### The exercise
From the court news report below, return the passage starting with "After that, two" and going on through "in loading them.", copied word for word.

------ Source extract

Tribune Staff Reporter

nscavella@tribunemedia.net

FORMER Renew Bahamas CEO Michael Cox and his uncle Maurice were collectively fined $6,000 yesterday for working at a local scrapyard without valid work permits late last year. Senior Magistrate Carolyn Vogt-Evans fined both United Kingdom natives $3,000 after convicting them for illegally engaging in gainful employment in October 2018.

The Tribune understands their fines were paid in full yesterday. They faced a year in prison if they defaulted.

The Newcastle natives were further ordered by the senior magistrate to be turned over to the Department of Immigration for deportation upon paying their respective fines.

One of the pair’s attorneys, Alex Morley, indicated that Michael Cox has two children with his wife, who is a professor at the University of The Bahamas. However, the senior magistrate said that fact should have put both men “in a posture of greater care to abide by The Bahamas’ immigration laws”.

“No one is above the law,” she added. “Not this court, and certainly not any person visiting these here Commonwealth of The Bahamas.”

The sentences came despite the pair’s insistence that they were not working as previously claimed when immigration officers arrested them on October 5, 2018.

Immigration Officer Corey Bonaby testified that on the date in question he received instructions from one of his superiors, Peter Joseph, to investigate a matter in the area of Summerset Estates. He said he had received a complaint that two Caucasian males, thought to be foreigners, were working at a heavy equipment site.

Officer Bonaby said he was instructed to lead a small team of officers to the area, Sanasha’s Development and Heavy Equipment. When the bus he and the other officers were in pulled up to the rear, he observed Michael Cox sitting on a forklift. He said the officers got out of the bus and splintered into different groups, with himself and three other officers approaching the man on the forklift.

By the time they got to the man, he was already off the forklift. According to Officer Bonaby, Michael Cox was wearing “highly worn-down” steel-toe boots, rugged jeans and a buttoned-down shirt.

Officer Bonaby said he questioned the man about his immigration status, to which he answered by identifying himself as Michael Cox and stating that he was a visitor, and that he had a work permit, but it had expired. Officer Bonaby said when he asked the man to provide proof that he was a visitor, he could not.

Officer Bonaby said Michael Cox told him that he wasn’t working, and was only at the location in question to visit a friend, Ronald Miller, who owned the property. However, he said Mr Miller wasn’t in the area at the time.

Officer Bonaby said that, based on what Michael Cox was wearing at the time, he was cautioned and told that he was suspected of engaging in gainful employment and placed under arrest.

After that, two other officers took Michael Cox to the front of the yard while he searched for other people in the area. After finding no one, Officer Bonaby said he then made his way to the front of the area, where he observed Maurice Cox, donned in dirty blue overalls and rugged boots, who was already under arrest.

Officer Bonaby said he subsequently questioned Maurice Cox on what he was doing, to which the 51-year-old responded by saying he was working and teaching other persons in the area how to load scrap metals onto containers for export, and that he was assisting his nephew in loading them.

------------
------ Data

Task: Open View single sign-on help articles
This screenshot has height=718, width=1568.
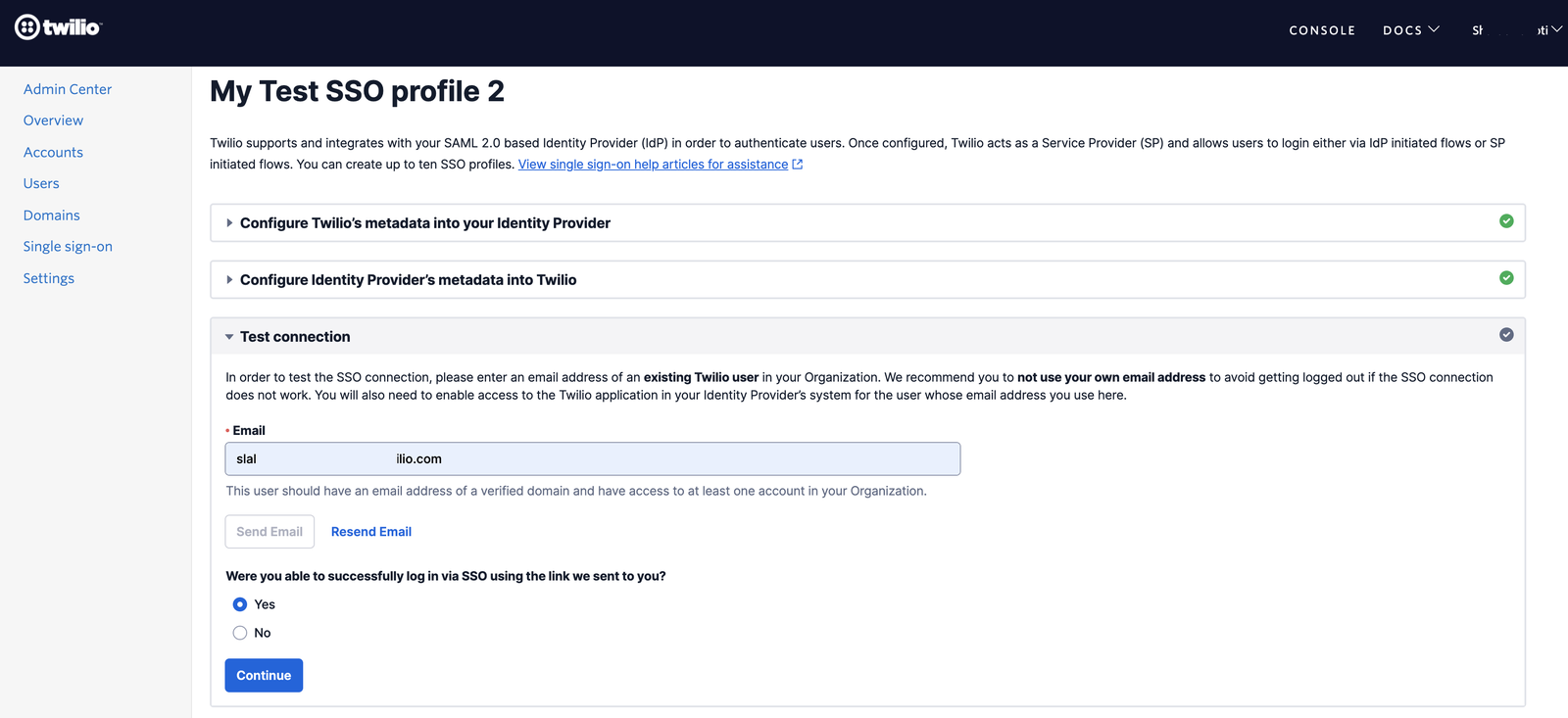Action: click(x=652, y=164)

------------
------ Data

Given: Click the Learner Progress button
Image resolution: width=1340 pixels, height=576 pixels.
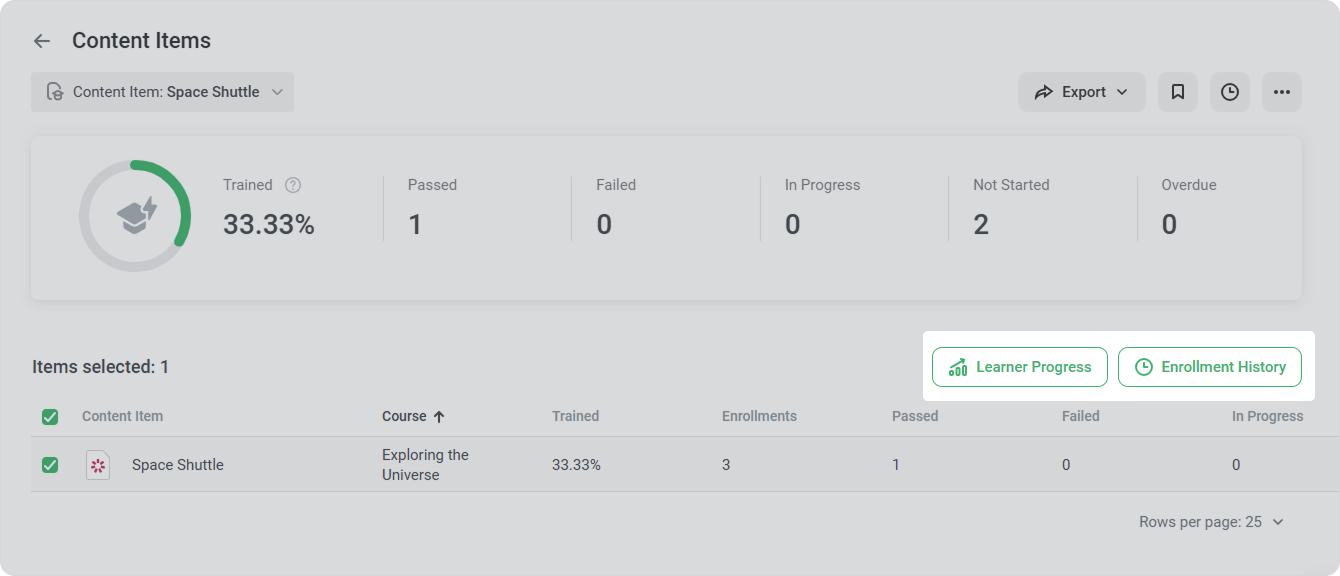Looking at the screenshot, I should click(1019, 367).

------------

### Complete output
After that, two other officers took Michael Cox to the front of the yard while he searched for other people in the area. After finding no one, Officer Bonaby said he then made his way to the front of the area, where he observed Maurice Cox, donned in dirty blue overalls and rugged boots, who was already under arrest.

Officer Bonaby said he subsequently questioned Maurice Cox on what he was doing, to which the 51-year-old responded by saying he was working and teaching other persons in the area how to load scrap metals onto containers for export, and that he was assisting his nephew in loading them.